* _Your instructions_
Lines holding the word "gouv" are the ones to copy from the data below.

* _Source data_
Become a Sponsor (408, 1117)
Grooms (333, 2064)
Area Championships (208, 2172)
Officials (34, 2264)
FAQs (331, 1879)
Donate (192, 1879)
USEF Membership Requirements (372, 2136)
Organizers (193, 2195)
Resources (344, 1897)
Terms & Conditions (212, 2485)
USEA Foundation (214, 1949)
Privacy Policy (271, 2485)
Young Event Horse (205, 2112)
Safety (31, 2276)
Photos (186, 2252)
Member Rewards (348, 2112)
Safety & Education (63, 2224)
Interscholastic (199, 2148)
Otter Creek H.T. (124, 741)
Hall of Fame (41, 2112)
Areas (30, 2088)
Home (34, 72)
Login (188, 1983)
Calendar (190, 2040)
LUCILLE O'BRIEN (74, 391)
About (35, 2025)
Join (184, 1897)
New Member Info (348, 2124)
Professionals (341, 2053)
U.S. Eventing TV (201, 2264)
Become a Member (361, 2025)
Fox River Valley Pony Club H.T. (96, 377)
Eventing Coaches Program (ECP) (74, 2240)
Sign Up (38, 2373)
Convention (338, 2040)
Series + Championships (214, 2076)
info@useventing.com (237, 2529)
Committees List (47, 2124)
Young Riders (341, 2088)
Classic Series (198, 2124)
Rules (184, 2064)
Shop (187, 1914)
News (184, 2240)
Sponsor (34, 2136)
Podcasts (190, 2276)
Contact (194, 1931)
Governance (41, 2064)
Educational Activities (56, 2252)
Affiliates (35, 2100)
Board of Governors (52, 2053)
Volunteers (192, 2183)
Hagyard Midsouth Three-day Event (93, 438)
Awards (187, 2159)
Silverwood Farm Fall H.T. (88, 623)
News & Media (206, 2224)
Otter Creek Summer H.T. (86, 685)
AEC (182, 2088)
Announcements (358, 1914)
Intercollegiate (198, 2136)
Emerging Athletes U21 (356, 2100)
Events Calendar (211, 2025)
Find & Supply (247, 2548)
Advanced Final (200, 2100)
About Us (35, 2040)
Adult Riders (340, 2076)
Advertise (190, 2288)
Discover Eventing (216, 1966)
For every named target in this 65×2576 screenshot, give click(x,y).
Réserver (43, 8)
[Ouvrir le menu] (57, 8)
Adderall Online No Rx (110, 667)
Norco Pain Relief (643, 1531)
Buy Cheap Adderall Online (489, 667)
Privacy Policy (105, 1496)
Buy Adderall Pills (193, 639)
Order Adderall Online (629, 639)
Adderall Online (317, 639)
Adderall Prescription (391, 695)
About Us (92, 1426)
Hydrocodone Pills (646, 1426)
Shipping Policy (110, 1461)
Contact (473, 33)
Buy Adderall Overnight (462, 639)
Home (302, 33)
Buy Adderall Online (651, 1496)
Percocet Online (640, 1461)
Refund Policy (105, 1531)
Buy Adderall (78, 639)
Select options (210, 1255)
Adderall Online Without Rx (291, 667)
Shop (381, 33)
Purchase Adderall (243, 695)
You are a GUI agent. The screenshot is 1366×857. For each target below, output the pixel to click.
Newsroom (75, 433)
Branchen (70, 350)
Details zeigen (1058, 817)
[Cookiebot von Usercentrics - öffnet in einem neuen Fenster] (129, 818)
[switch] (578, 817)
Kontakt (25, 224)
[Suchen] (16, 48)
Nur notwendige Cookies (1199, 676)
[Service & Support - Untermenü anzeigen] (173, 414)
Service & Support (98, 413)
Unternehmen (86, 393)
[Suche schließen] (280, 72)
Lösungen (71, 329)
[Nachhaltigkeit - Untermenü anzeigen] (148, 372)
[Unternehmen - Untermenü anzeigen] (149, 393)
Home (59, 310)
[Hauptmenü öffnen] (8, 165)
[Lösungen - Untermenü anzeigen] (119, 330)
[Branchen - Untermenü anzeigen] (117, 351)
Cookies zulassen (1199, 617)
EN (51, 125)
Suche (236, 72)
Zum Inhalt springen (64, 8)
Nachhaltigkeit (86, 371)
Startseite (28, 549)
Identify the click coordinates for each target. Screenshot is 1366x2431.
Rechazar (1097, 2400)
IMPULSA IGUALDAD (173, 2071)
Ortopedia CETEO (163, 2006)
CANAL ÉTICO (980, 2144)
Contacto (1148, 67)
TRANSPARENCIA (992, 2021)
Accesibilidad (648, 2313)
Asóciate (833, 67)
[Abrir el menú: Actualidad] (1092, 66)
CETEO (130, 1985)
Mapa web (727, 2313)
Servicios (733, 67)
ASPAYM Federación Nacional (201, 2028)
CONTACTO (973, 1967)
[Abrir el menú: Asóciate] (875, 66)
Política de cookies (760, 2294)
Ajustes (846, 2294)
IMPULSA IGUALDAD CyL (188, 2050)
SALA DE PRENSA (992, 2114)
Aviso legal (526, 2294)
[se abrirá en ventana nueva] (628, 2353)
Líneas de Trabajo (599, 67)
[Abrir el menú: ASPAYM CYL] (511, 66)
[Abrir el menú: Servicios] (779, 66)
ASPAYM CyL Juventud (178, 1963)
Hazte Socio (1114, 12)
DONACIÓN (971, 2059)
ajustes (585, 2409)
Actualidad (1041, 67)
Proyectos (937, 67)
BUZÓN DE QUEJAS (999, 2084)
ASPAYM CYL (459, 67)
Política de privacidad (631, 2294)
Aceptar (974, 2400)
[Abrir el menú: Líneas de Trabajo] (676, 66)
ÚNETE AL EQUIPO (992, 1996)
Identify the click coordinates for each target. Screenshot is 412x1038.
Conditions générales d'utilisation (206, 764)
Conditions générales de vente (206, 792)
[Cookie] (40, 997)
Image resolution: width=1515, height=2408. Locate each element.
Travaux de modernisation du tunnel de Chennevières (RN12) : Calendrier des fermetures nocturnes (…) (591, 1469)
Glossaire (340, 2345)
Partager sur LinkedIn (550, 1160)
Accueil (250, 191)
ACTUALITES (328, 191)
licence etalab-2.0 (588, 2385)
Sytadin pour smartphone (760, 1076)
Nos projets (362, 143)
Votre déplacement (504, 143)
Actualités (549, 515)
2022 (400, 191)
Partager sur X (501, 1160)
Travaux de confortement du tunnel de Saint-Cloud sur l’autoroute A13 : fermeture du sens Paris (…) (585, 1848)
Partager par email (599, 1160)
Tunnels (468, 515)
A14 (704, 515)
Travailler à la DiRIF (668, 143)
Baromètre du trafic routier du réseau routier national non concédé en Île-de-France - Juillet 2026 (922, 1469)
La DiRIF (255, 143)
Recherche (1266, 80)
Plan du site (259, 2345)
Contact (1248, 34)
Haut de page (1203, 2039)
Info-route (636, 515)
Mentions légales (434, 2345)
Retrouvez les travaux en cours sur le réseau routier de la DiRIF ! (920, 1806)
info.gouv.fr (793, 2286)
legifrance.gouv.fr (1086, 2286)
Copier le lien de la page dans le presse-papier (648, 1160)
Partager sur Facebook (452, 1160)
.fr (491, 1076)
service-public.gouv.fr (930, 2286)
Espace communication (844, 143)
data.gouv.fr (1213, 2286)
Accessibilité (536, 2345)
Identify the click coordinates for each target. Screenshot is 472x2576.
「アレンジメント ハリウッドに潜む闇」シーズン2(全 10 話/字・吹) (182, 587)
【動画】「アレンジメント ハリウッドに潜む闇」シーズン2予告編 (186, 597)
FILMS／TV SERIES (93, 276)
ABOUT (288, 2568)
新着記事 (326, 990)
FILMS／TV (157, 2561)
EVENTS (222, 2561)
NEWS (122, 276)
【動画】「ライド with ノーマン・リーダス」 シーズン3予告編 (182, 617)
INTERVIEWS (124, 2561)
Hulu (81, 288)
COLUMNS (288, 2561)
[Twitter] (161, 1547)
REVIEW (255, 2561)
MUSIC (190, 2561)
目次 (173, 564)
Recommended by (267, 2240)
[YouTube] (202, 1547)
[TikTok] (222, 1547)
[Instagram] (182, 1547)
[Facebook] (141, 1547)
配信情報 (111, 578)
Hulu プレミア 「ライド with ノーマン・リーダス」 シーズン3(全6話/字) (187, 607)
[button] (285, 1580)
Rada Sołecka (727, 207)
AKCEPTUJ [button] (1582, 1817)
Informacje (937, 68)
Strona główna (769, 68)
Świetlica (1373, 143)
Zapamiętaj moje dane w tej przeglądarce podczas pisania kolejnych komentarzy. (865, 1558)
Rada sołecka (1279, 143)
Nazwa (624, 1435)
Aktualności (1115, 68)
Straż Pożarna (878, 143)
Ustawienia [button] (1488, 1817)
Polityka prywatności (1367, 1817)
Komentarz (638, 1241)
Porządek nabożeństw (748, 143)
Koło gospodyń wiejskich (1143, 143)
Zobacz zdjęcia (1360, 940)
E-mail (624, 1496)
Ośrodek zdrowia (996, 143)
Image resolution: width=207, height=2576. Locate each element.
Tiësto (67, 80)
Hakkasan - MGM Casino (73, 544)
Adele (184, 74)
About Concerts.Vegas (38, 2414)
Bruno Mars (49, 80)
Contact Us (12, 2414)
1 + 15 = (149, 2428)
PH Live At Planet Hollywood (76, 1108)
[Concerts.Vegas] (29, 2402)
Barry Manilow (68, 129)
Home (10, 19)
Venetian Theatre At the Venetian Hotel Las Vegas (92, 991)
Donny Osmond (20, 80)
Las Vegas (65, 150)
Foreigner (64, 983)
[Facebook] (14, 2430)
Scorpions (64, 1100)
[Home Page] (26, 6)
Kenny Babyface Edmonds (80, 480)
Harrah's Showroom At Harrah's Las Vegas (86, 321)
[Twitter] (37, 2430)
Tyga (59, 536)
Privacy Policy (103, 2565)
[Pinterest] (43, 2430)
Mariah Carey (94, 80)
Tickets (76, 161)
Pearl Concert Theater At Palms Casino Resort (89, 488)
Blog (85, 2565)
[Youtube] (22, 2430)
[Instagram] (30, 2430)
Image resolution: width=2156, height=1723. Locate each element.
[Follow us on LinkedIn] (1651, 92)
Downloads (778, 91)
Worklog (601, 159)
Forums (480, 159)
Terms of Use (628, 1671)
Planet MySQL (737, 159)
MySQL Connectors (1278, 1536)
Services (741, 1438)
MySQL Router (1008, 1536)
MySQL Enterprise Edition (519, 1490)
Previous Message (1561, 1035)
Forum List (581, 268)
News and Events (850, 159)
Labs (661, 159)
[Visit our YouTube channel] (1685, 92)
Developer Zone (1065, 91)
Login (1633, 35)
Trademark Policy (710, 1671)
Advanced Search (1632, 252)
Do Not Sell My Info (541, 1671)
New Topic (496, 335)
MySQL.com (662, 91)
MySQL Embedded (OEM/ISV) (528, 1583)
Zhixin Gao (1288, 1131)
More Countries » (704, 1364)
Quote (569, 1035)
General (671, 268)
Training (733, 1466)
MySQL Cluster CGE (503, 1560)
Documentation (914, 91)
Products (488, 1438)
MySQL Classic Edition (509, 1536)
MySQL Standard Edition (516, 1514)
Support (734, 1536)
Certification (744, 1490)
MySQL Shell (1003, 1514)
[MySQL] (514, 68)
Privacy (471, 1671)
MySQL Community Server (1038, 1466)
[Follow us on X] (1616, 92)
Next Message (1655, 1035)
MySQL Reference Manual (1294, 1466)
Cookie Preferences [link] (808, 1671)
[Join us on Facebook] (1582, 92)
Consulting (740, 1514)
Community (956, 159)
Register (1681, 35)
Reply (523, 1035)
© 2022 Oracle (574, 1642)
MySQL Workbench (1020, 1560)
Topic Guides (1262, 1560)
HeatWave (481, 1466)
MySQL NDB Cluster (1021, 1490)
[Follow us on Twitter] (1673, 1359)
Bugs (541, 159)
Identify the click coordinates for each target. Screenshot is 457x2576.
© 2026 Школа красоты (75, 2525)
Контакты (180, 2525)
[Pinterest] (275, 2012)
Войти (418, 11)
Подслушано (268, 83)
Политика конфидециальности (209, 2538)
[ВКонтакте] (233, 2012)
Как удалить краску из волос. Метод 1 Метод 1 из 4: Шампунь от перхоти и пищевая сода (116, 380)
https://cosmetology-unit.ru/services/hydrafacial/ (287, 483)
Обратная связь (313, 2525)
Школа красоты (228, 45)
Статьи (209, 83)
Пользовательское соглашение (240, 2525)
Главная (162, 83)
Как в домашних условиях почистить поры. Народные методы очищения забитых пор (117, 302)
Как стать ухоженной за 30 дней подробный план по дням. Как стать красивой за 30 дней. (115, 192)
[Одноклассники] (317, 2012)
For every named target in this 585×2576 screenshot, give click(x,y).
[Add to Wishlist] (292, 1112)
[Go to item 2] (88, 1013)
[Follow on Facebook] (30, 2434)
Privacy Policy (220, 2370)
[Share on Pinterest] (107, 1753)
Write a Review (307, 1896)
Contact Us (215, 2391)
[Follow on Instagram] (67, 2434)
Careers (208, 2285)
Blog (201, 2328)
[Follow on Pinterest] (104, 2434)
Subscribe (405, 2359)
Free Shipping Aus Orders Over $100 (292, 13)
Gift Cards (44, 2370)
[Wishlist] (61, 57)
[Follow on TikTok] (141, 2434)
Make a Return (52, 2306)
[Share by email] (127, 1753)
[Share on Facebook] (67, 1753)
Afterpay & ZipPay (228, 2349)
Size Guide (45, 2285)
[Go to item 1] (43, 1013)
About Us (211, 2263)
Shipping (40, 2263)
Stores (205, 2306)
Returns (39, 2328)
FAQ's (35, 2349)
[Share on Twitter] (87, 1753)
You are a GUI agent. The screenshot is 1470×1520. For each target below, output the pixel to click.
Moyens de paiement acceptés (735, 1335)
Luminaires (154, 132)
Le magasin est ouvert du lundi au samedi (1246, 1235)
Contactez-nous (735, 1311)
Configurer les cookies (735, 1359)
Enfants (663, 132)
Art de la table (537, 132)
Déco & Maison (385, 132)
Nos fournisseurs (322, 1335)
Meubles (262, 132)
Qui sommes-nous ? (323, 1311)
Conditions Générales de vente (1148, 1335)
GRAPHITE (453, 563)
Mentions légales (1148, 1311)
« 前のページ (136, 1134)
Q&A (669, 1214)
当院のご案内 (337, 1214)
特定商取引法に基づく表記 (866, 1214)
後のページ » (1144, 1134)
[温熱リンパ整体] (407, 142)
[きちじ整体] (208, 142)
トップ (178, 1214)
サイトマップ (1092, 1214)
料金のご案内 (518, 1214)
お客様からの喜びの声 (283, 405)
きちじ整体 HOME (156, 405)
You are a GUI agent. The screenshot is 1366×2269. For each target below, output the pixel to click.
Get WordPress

* _Solved problem_
info.gouv.fr (793, 2286)
legifrance.gouv.fr (1086, 2286)
service-public.gouv.fr (930, 2286)
data.gouv.fr (1213, 2286)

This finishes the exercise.